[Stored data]
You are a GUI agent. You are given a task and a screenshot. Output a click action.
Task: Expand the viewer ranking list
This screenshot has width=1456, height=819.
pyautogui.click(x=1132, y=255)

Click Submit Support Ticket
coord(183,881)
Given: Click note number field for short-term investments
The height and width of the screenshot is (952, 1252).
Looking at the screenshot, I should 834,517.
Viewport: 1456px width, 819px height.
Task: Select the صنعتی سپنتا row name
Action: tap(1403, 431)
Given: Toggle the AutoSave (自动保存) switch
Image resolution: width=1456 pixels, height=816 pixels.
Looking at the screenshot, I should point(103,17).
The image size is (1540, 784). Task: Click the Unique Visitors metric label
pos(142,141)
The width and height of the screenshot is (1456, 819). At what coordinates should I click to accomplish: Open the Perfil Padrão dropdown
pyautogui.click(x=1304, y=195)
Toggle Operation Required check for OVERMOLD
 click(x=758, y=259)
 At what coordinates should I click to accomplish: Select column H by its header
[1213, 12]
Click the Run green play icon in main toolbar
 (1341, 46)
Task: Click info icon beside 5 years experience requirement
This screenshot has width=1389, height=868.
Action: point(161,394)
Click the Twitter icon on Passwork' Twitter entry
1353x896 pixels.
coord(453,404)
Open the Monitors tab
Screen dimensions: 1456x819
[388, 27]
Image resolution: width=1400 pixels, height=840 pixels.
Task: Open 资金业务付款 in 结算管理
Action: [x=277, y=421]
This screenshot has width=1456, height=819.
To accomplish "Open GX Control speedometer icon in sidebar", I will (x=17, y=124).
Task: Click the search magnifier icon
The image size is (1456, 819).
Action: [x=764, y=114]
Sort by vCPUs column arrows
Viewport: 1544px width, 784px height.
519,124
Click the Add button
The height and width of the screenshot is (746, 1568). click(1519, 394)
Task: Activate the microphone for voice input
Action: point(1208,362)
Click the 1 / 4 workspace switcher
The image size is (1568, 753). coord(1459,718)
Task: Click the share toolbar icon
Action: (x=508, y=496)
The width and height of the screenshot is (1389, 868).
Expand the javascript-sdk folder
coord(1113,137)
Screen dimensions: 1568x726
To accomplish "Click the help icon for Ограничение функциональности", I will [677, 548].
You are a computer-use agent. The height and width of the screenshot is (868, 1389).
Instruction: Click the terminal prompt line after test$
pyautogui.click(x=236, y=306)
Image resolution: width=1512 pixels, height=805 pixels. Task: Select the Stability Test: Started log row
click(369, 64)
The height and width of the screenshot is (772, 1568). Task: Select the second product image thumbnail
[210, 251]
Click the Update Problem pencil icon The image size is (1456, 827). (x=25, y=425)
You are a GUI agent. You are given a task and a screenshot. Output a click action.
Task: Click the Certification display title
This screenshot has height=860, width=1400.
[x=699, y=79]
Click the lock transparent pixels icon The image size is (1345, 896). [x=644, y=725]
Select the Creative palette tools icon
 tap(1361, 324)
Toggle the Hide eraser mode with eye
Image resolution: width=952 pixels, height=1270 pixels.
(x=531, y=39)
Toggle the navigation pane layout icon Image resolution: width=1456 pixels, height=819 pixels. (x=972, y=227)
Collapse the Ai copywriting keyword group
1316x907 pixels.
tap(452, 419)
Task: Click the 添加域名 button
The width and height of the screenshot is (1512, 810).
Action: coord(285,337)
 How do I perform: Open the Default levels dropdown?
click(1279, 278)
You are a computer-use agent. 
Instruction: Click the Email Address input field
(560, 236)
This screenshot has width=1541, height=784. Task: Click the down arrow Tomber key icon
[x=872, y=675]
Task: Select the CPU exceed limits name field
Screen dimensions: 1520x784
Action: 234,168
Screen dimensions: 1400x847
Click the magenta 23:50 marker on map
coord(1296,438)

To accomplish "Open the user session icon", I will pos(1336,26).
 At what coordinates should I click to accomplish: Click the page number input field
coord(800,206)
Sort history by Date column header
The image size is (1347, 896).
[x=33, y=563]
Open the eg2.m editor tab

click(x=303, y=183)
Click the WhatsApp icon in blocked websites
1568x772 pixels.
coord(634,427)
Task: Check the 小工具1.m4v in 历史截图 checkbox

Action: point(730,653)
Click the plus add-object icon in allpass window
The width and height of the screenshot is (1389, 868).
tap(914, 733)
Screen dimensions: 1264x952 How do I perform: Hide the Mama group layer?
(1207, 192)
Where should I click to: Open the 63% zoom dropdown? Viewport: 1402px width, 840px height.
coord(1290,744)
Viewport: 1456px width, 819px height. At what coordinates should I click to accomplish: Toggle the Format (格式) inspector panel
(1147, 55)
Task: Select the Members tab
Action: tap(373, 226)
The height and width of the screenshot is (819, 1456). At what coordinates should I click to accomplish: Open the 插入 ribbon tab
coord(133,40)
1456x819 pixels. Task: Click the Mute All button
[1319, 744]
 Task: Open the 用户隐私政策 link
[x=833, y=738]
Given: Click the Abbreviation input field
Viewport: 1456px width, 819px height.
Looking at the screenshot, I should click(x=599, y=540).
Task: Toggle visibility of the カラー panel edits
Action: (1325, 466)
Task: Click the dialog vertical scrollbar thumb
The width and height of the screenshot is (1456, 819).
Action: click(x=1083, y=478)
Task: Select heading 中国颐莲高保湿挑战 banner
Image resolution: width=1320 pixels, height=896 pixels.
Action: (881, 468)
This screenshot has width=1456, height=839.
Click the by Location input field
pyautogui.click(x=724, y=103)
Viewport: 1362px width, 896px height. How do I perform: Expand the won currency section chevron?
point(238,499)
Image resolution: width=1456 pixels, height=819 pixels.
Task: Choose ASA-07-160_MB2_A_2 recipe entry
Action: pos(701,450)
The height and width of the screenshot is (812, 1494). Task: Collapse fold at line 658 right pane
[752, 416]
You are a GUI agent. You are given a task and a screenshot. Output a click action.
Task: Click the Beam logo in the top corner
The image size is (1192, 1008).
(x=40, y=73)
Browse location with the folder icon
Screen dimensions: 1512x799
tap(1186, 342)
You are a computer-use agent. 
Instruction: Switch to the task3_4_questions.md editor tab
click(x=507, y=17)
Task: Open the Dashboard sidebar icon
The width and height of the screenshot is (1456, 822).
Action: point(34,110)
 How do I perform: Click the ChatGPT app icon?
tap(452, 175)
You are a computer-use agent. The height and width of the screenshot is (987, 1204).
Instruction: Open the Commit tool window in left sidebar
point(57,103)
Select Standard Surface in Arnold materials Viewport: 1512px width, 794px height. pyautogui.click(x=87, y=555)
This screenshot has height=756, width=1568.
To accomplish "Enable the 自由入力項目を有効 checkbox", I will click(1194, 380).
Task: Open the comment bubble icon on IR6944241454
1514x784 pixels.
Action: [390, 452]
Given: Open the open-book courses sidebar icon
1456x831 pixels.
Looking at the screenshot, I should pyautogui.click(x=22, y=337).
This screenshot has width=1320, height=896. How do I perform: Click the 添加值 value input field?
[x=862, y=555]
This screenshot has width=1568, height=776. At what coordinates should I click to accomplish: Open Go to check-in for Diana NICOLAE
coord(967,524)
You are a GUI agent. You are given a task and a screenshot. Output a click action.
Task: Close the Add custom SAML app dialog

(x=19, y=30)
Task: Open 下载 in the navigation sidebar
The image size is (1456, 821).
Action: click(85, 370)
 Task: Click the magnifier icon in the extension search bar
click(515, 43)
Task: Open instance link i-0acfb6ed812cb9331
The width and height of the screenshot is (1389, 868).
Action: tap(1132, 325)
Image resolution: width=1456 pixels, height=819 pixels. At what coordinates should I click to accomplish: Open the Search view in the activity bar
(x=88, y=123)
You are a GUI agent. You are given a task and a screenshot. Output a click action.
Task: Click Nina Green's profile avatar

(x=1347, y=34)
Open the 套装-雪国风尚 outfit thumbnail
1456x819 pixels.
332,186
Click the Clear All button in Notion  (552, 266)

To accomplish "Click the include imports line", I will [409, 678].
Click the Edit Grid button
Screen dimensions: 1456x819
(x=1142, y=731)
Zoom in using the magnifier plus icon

**How to complete this task**
I'd like the lines above from the one with "Click the WhatsApp icon in blocked websites" up to and including the one with "Browse location with the folder icon" copied exactly, with no other lines.

**Solution for this problem**
Click the WhatsApp icon in blocked websites
1568x772 pixels.
coord(634,427)
Task: Check the 小工具1.m4v in 历史截图 checkbox

Action: point(730,653)
Click the plus add-object icon in allpass window
The width and height of the screenshot is (1389, 868).
tap(914, 733)
Screen dimensions: 1264x952 How do I perform: Hide the Mama group layer?
(1207, 192)
Where should I click to: Open the 63% zoom dropdown? Viewport: 1402px width, 840px height.
coord(1290,744)
Viewport: 1456px width, 819px height. At what coordinates should I click to accomplish: Toggle the Format (格式) inspector panel
(1147, 55)
Task: Select the Members tab
Action: tap(373, 226)
The height and width of the screenshot is (819, 1456). At what coordinates should I click to accomplish: Open the 插入 ribbon tab
coord(133,40)
1456x819 pixels. Task: Click the Mute All button
[1319, 744]
 Task: Open the 用户隐私政策 link
[x=833, y=738]
Given: Click the Abbreviation input field
Viewport: 1456px width, 819px height.
Looking at the screenshot, I should click(x=599, y=540).
Task: Toggle visibility of the カラー panel edits
Action: (1325, 466)
Task: Click the dialog vertical scrollbar thumb
The width and height of the screenshot is (1456, 819).
Action: click(x=1083, y=478)
Task: Select heading 中国颐莲高保湿挑战 banner
Image resolution: width=1320 pixels, height=896 pixels.
Action: (881, 468)
This screenshot has width=1456, height=839.
Click the by Location input field
pyautogui.click(x=724, y=103)
Viewport: 1362px width, 896px height. How do I perform: Expand the won currency section chevron?
point(238,499)
Image resolution: width=1456 pixels, height=819 pixels.
Task: Choose ASA-07-160_MB2_A_2 recipe entry
Action: pos(701,450)
The height and width of the screenshot is (812, 1494). Task: Collapse fold at line 658 right pane
[752, 416]
You are a GUI agent. You are given a task and a screenshot. Output a click action.
Task: Click the Beam logo in the top corner
The image size is (1192, 1008).
(x=40, y=73)
Browse location with the folder icon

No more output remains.